Plus intello, le parcours des musiques et récits proposera un programme d’observations scientifiques, de méditations philosophiques ou de récits littéraires ou sonorisés. Enfin, le dernier parcours amènera les visiteurs à la découverte de la vie des arbres. Chaque année, une nouvelle thématique viendra étoffer ce parc en mouvement.

Parcours d’artistes

Bordé par la Vesdre et un petit canal, le parc est une pure merveille. Il se déploie sur trois hectares et jouxte le château des Thermes, hôtel quatre étoiles flanqué d’un spa et d’une clinique de chirurgie esthétique. Une trentaine d’arbres remarquables veillent sur lui avec majesté. On entre ici, un peu sur la pointe des pieds, dans l’univers insolite et enchanté des artistes. Rien n’est gratuit. Le moindre tronc d’arbre abattu, la branche cassée par des intempéries, la petite feuille fanée ont pris une signification et un sens. Bob Verschueren, artiste bruxellois internationalement connu pour ses installations de  » land art  » (et l’un des invités, en 2010, au Domaine de Chaumont-sur-Loire) s’est intéressé aux arbres menacés ou abattus.  » On m’a parlé de trois peupliers d’Italie, trop grands, dont l’enracinement devenu insuffisant risquait de les faire tomber.
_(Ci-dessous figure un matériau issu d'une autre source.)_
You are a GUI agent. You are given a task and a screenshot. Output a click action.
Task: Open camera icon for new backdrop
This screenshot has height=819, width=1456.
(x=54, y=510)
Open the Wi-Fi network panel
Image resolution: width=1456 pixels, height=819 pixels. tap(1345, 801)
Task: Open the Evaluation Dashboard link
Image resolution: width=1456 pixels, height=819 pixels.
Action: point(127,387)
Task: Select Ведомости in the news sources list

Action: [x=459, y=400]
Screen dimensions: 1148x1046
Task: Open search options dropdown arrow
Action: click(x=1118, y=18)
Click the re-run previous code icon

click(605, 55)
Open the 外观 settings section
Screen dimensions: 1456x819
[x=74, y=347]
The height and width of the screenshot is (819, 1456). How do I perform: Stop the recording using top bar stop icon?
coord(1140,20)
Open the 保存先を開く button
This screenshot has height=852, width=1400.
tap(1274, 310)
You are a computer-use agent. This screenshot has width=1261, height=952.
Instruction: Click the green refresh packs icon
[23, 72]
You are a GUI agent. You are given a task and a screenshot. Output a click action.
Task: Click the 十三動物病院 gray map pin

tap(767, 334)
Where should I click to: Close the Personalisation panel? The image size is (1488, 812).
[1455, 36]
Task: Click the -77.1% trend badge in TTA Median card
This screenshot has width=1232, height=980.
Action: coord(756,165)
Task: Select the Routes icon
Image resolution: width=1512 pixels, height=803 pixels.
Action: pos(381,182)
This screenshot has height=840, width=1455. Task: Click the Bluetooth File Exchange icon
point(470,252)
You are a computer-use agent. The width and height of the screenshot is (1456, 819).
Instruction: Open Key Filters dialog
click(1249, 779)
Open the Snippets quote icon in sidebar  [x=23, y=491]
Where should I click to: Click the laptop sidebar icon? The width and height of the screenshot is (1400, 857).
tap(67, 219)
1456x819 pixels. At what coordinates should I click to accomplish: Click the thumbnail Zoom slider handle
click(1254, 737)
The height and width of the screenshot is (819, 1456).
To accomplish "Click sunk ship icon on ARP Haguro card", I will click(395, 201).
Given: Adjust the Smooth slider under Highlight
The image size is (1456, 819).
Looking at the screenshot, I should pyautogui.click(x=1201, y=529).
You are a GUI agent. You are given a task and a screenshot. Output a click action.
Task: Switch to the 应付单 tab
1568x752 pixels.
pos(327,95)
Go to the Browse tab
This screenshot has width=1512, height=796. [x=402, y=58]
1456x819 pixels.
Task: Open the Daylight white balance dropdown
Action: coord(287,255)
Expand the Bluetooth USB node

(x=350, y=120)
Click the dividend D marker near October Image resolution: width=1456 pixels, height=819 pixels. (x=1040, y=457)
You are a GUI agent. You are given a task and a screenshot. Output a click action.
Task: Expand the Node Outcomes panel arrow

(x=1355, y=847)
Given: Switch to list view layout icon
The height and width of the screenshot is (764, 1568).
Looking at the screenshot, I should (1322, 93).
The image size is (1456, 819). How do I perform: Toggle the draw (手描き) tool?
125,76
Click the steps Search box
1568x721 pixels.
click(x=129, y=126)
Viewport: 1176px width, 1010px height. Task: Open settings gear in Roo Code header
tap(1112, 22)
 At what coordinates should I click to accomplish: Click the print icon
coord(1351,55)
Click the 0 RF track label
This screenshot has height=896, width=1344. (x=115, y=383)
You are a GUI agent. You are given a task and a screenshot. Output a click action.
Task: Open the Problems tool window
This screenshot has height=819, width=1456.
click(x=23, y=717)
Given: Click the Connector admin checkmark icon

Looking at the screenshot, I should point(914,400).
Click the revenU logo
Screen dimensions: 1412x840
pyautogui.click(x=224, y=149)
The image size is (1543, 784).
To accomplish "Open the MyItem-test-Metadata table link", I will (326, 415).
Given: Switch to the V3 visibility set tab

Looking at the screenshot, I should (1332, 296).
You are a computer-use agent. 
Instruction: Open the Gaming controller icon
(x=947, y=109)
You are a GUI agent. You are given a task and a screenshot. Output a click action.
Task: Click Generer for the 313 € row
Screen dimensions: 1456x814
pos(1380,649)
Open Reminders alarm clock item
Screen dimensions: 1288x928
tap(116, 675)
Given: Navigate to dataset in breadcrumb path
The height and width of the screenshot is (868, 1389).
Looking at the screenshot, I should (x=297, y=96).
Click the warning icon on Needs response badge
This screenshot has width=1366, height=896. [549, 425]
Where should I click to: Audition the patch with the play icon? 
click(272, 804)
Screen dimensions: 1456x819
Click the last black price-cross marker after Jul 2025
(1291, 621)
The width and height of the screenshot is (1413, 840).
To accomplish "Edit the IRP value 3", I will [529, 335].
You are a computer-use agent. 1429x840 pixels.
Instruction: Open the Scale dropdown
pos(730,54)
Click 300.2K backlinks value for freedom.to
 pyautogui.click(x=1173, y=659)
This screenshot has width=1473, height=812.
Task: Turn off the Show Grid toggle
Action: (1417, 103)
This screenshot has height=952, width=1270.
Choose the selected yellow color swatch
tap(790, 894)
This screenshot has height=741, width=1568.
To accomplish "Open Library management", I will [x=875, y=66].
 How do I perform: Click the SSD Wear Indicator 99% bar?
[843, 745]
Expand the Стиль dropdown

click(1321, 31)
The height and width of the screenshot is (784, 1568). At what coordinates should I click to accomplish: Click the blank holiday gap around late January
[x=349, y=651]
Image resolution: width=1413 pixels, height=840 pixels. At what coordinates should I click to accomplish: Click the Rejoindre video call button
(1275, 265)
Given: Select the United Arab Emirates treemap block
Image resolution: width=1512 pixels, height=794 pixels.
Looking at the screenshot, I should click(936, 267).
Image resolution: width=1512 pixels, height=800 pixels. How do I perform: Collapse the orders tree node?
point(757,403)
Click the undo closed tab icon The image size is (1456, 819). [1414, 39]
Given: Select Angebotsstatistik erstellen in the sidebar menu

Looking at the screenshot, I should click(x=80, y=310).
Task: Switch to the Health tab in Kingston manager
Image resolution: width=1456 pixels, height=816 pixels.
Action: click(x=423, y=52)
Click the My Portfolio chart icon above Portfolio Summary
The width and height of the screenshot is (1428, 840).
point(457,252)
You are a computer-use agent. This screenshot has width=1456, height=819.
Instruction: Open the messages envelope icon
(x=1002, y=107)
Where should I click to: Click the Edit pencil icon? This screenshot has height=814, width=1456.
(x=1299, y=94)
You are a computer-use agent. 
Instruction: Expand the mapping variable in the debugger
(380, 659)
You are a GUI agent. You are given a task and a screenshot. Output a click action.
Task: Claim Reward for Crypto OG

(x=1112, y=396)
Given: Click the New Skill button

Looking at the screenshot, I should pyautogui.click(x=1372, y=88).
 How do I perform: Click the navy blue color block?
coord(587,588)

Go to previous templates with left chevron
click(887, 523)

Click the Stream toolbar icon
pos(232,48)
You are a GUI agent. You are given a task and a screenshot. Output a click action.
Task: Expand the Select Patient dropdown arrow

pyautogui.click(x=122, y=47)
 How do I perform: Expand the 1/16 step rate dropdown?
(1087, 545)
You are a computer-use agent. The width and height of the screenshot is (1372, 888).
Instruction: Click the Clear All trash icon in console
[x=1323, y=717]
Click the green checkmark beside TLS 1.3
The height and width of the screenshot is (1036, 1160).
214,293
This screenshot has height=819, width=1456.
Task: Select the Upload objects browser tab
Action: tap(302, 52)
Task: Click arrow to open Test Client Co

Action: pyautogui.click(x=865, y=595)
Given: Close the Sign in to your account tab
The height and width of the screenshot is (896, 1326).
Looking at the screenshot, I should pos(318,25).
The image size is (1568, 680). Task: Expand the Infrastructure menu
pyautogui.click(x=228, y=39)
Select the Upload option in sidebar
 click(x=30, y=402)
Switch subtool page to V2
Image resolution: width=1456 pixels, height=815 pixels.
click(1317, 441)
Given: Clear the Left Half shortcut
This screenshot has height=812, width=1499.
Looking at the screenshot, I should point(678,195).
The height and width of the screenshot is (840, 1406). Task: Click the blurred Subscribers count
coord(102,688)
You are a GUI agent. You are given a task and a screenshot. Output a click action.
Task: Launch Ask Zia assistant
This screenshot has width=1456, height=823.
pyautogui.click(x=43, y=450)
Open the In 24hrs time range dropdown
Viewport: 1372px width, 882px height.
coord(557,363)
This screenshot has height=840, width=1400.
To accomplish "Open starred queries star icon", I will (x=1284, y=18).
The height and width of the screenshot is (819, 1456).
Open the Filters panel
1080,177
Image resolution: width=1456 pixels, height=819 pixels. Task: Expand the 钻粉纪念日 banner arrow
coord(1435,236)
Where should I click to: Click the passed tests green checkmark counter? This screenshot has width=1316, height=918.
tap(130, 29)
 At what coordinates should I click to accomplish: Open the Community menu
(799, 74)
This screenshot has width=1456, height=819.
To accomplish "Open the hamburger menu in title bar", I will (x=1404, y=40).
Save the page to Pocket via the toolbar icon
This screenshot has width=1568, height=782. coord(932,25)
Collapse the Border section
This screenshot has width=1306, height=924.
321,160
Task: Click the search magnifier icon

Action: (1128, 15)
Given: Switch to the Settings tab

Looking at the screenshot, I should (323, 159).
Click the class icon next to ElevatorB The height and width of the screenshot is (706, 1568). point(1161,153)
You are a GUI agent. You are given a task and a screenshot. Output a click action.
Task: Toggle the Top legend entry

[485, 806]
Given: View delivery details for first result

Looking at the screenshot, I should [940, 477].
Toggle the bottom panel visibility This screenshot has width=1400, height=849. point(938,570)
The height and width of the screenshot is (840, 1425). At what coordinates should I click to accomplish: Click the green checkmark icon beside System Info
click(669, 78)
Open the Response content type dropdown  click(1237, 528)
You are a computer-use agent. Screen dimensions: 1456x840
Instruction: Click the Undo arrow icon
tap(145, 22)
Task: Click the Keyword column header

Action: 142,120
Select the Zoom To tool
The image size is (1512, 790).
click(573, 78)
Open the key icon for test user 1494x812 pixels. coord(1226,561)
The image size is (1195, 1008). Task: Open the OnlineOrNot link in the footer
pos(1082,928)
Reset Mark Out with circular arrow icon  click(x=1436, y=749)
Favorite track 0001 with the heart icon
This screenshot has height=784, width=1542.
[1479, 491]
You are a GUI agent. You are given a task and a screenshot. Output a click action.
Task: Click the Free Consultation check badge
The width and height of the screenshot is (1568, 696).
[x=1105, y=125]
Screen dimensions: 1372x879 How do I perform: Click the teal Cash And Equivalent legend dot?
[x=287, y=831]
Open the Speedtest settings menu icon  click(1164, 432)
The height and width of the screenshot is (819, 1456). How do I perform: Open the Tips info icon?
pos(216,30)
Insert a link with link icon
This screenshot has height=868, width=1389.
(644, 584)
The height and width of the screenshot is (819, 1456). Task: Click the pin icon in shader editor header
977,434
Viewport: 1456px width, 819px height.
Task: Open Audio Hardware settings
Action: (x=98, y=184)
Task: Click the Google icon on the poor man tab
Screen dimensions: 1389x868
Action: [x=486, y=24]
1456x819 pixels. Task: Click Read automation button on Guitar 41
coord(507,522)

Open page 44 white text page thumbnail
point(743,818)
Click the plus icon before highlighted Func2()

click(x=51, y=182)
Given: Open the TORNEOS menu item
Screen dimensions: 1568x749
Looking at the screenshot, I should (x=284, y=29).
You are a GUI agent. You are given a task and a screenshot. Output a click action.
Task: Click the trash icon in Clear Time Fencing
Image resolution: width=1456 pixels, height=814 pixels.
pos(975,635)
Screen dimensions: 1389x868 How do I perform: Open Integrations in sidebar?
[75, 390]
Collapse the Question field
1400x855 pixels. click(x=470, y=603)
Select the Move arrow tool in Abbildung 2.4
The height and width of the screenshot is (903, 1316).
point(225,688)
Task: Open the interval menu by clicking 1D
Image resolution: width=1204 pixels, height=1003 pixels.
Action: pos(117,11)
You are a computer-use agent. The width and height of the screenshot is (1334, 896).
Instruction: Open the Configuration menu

Pour des raisons de sécurité, il était impératif de les abattre. A ma demande, on a coupé les arbres à moitié, pour réduire la prise au vent. Leurs sommets ont été creusés pour pouvoir y planter trois jeunes peupliers.  » L’ensemble ressemble à des chandelles, les jeunes pousses font office de flammes (un éclairage avec des LED est prévu), symbole de la vie. L’installation Babel végétal pérennise un chêne d’Italie. Très malade, il a été étêté. Sur ce  » socle  » de trois mètres, trois autres troncs (hêtre, platane et bouleau) ont été hissés et fixés. Cette confrontation d’arbres d’espèces différentes est une allusion à notre société de plus en plus multiculturelle qu’on aimerait bien voir fonctionner. Enfin, l’installation Le Squat renvoie à la force d’un arbre à emporter les éléments qui le gênent dans sa croissance. Bob Verschueren a poussé la réflexion plus loin en transformant l’armoire en bois, hissée au sommet, en une cité dortoir XXL.  » J’ai un espoir secret que les oiseaux viendront y nicher « , confie l’artiste.

Designer textile et photographe, Christine Mawet a travaillé avec les feuilles de ginkgo biloba. Brodées puis photographiées et donc figées dans le temps, elles animent la façade de la clinique de chirurgie esthétique. Ailleurs, les feuilles ont été placées dans de petits caissons où elles n’échapperont pas à la décomposition, inévitable. Une double évocation à la  » tyrannie du jeunisme  » et à la vanité des choses…

Werner Moron, interpellé par le film Avatar et les images de synthèse décrivant la nature, a souhaité inverser le processus en imaginant un immense c£ur humain tombé sur la terre et l’impact sculpté qui en résulte. Histoire de nous rappeler les liens inextricables qui nous unissent à la nature.

Le labyrinthe construit autour d’un tulipier par Christian La Grange est une réflexion sur la  » simplicité volontaire  » et l’art de vivre réduit à l’essentiel. Les trois Tableaux composteurs de l’artiste français Michel Davo mettent en scène… le compost. L’£uvre, interactive, fait comprendre le processus du compostage et implique la partici-pation des visiteurs. L’artiste turc Uysal Mehmet Ali soulève la terre avec une pince à linge de 5 mètres et nous rappelle qu’il y a des ressources naturelles à préserver et qu’il n’est pas bon de tirer trop sur la peau de la terre.

Ludique, esthétique, philosophique et pédagogique, le Festival des cinq saisons fait appel à tous les sens, sans oublier celui du toucher. On termine la visite en traversant le chemin tactile où se mélangent différents matériaux naturels ou recyclés : écorces, pommes de pin, broyats et débris de grès.

Le Festival des cinq saisons sera inauguré le dimanche 17 octobre dès 11 heures. Ouvert tous les jours, de 9 à 17 heures (week-end, jours fériés et vacances scolaires de 10 à 18 heures). Entrée gratuite. www.festival5saisons.org

Vient de sortir : Métamorphose d’un parc (de Hauster à Chaudfontaine), aux éditions Mardaga, Façons de voir, les AAC.